___ Entries shown ___
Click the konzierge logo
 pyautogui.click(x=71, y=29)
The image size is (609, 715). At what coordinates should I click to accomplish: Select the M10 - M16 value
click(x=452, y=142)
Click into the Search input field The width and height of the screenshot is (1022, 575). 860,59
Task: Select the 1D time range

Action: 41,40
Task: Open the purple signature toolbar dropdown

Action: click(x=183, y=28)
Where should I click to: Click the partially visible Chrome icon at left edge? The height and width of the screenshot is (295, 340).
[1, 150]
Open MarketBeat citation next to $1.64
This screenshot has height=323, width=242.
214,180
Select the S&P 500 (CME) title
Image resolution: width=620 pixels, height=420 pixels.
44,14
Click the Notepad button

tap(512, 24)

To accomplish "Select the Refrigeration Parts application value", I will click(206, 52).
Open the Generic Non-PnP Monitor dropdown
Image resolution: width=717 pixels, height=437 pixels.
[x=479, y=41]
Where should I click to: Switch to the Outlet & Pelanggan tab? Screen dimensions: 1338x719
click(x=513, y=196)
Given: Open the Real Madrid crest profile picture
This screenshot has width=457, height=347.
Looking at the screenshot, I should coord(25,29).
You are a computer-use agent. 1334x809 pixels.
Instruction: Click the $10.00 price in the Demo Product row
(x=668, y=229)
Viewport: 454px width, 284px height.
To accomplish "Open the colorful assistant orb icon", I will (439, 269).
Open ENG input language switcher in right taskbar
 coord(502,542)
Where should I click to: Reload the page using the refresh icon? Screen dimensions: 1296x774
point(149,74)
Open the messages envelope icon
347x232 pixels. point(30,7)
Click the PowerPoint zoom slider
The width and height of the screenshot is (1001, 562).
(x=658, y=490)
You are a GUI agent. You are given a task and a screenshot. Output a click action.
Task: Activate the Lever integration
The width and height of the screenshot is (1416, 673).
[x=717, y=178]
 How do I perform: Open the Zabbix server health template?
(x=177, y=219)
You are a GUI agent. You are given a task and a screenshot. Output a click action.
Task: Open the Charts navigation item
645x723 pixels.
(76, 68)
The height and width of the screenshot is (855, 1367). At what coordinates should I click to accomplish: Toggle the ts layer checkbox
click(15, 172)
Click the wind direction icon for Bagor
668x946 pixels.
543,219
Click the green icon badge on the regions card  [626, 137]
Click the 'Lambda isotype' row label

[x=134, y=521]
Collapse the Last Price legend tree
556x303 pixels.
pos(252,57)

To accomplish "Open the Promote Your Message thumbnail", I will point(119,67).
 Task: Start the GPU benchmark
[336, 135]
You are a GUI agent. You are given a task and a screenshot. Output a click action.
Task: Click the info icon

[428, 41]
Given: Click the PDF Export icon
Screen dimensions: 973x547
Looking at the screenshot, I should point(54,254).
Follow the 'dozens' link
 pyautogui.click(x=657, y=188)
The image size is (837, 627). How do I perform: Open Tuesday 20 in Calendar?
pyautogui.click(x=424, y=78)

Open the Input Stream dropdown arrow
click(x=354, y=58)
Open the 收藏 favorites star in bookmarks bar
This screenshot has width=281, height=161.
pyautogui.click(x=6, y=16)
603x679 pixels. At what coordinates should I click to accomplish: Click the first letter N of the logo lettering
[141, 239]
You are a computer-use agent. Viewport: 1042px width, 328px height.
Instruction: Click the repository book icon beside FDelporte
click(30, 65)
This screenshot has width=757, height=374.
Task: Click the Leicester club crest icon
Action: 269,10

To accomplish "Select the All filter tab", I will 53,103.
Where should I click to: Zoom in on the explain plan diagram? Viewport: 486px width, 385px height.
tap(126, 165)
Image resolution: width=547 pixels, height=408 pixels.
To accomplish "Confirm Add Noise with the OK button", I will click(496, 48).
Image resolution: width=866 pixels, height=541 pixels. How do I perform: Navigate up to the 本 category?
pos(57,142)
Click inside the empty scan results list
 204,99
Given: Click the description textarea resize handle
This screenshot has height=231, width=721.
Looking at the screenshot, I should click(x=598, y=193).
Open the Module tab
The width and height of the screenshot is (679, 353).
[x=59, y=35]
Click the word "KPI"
___
The full listing should be reproduced exactly.

Click the konzierge logo
 pyautogui.click(x=71, y=29)
The image size is (609, 715). At what coordinates should I click to accomplish: Select the M10 - M16 value
click(x=452, y=142)
Click into the Search input field The width and height of the screenshot is (1022, 575). 860,59
Task: Select the 1D time range

Action: 41,40
Task: Open the purple signature toolbar dropdown

Action: click(x=183, y=28)
Where should I click to: Click the partially visible Chrome icon at left edge? The height and width of the screenshot is (295, 340).
[1, 150]
Open MarketBeat citation next to $1.64
This screenshot has height=323, width=242.
214,180
Select the S&P 500 (CME) title
Image resolution: width=620 pixels, height=420 pixels.
44,14
Click the Notepad button

tap(512, 24)

To accomplish "Select the Refrigeration Parts application value", I will click(206, 52).
Open the Generic Non-PnP Monitor dropdown
Image resolution: width=717 pixels, height=437 pixels.
[x=479, y=41]
Where should I click to: Switch to the Outlet & Pelanggan tab? Screen dimensions: 1338x719
click(x=513, y=196)
Given: Open the Real Madrid crest profile picture
This screenshot has width=457, height=347.
Looking at the screenshot, I should coord(25,29).
You are a computer-use agent. 1334x809 pixels.
Instruction: Click the $10.00 price in the Demo Product row
(x=668, y=229)
Viewport: 454px width, 284px height.
To accomplish "Open the colorful assistant orb icon", I will (439, 269).
Open ENG input language switcher in right taskbar
 coord(502,542)
Where should I click to: Reload the page using the refresh icon? Screen dimensions: 1296x774
point(149,74)
Open the messages envelope icon
347x232 pixels. point(30,7)
Click the PowerPoint zoom slider
The width and height of the screenshot is (1001, 562).
(x=658, y=490)
You are a GUI agent. You are given a task and a screenshot. Output a click action.
Task: Activate the Lever integration
The width and height of the screenshot is (1416, 673).
[x=717, y=178]
 How do I perform: Open the Zabbix server health template?
(x=177, y=219)
You are a GUI agent. You are given a task and a screenshot. Output a click action.
Task: Open the Charts navigation item
645x723 pixels.
(76, 68)
The height and width of the screenshot is (855, 1367). At what coordinates should I click to accomplish: Toggle the ts layer checkbox
click(15, 172)
Click the wind direction icon for Bagor
668x946 pixels.
543,219
Click the green icon badge on the regions card  [626, 137]
Click the 'Lambda isotype' row label

[x=134, y=521]
Collapse the Last Price legend tree
556x303 pixels.
pos(252,57)

To accomplish "Open the Promote Your Message thumbnail", I will point(119,67).
 Task: Start the GPU benchmark
[336, 135]
You are a GUI agent. You are given a task and a screenshot. Output a click action.
Task: Click the info icon

[428, 41]
Given: Click the PDF Export icon
Screen dimensions: 973x547
Looking at the screenshot, I should point(54,254).
Follow the 'dozens' link
 pyautogui.click(x=657, y=188)
The image size is (837, 627). How do I perform: Open Tuesday 20 in Calendar?
pyautogui.click(x=424, y=78)

Open the Input Stream dropdown arrow
click(x=354, y=58)
Open the 收藏 favorites star in bookmarks bar
This screenshot has width=281, height=161.
pyautogui.click(x=6, y=16)
603x679 pixels. At what coordinates should I click to accomplish: Click the first letter N of the logo lettering
[141, 239]
You are a computer-use agent. Viewport: 1042px width, 328px height.
Instruction: Click the repository book icon beside FDelporte
click(30, 65)
This screenshot has width=757, height=374.
Task: Click the Leicester club crest icon
Action: 269,10

To accomplish "Select the All filter tab", I will 53,103.
Where should I click to: Zoom in on the explain plan diagram? Viewport: 486px width, 385px height.
tap(126, 165)
Image resolution: width=547 pixels, height=408 pixels.
To accomplish "Confirm Add Noise with the OK button", I will click(496, 48).
Image resolution: width=866 pixels, height=541 pixels. How do I perform: Navigate up to the 本 category?
pos(57,142)
Click inside the empty scan results list
 204,99
Given: Click the description textarea resize handle
This screenshot has height=231, width=721.
Looking at the screenshot, I should click(x=598, y=193).
Open the Module tab
The width and height of the screenshot is (679, 353).
[x=59, y=35]
Click the word "KPI"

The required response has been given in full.